No Node, no JavaScript build step, no webview runtime.

  • Xcode Command Line Tools (xcode-select --install) for the Apple toolchain.
  • libusb + pkg-config (brew install libusb pkg-config) for the link against the vendored rusb (CP210x direct backend on macOS).
  • Each release ships a native per-arch binary (cargo build --release --target aarch64-apple-darwin on Apple Silicon, --target x86_64-apple-darwin on Intel). Universal artifacts aren’t part of the build flow — Homebrew’s libusb is per-arch only and the dual-arch split sidesteps a hand-lipo’d dylib.
  • SDK version matters for window chrome. The release workflow pins the macos-26 runner (arm64) so binaries link against the Tahoe SDK and pick up the rounded-corner / vibrancy treatment. The Intel slot uses macos-15-intel. Building on an older macOS still works, but the resulting binary falls back to legacy window chrome when run on macOS 26.
  • Visual Studio Build Tools 2022 (MSVC + Windows SDK) for the link.exe toolchain that the gpui DirectX backend links through.
  • Native ARM for arm64 builds. Cross-compiling to Windows-on-ARM from x86 Windows isn’t reliable; use a native ARM host (Surface Pro X, Copilot+ PC, the windows-11-arm GitHub runner).
  • No libusb install needed — Windows uses the Win32 serial API directly.
  • Build deps:
    libusb-1.0-0-dev libudev-dev pkg-config
    Plus the usual build-essential / gcc toolchain for cgo-free Rust linking.
  • Cross-compiling Linux from macOS or Windows is not supported.
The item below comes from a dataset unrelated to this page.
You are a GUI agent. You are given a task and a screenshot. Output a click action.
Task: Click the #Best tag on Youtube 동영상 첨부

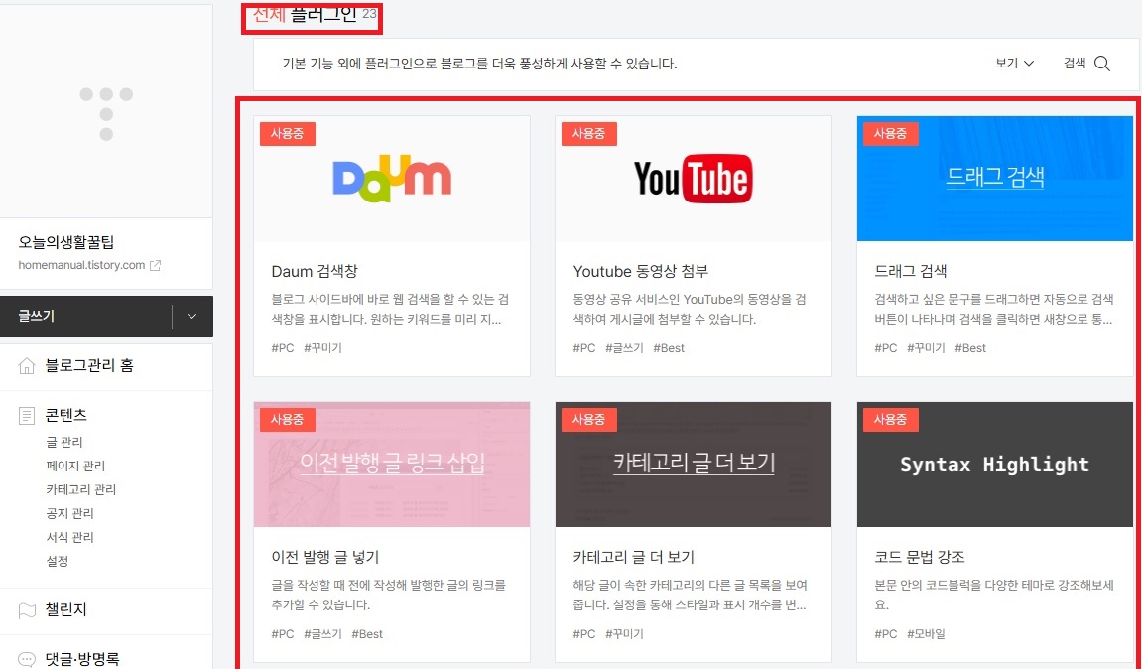click(x=670, y=347)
Use a Linux host, a Linux VM, or CI.
  • Extra tools only needed for packaging:
    • cargo-packager drives the .dmg / NSIS / .deb / .rpm / .AppImage builds (cargo install cargo-packager or use the binstall release from CI).
    • fpm drives .pkg.tar.zst output (sudo gem install fpm). cargo-packager doesn’t target pacman.
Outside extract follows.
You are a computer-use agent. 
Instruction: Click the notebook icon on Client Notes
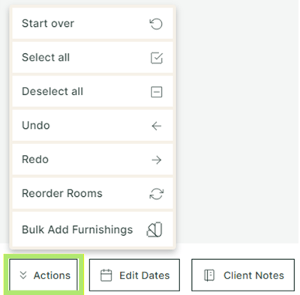pos(209,276)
    • libarchive-tools provides bsdtar, which fpm shells out to when building .pkg.tar.zst.
  • macOS 11: Apple Silicon’s own minimum and gpui’s effective baseline. The bundle’s minimumSystemVersion reflects this.
  • Windows 10 21H2: the last consumer-supported Windows 10 tail for Microsoft’s long-tail updates. gpui’s DirectX backend runs on 10 1809+, but 21H2 is the tested floor.
  • Linux Vulkan floor: gpui renders through Vulkan with no software fallback. Practically any distro shipped from 2022 onward with current Mesa qualifies; the package declarations pick a conservative version floor below which we can’t validate.
  • Rust stable: rust-version = "1.77" is set in Cargo.toml; newer is fine.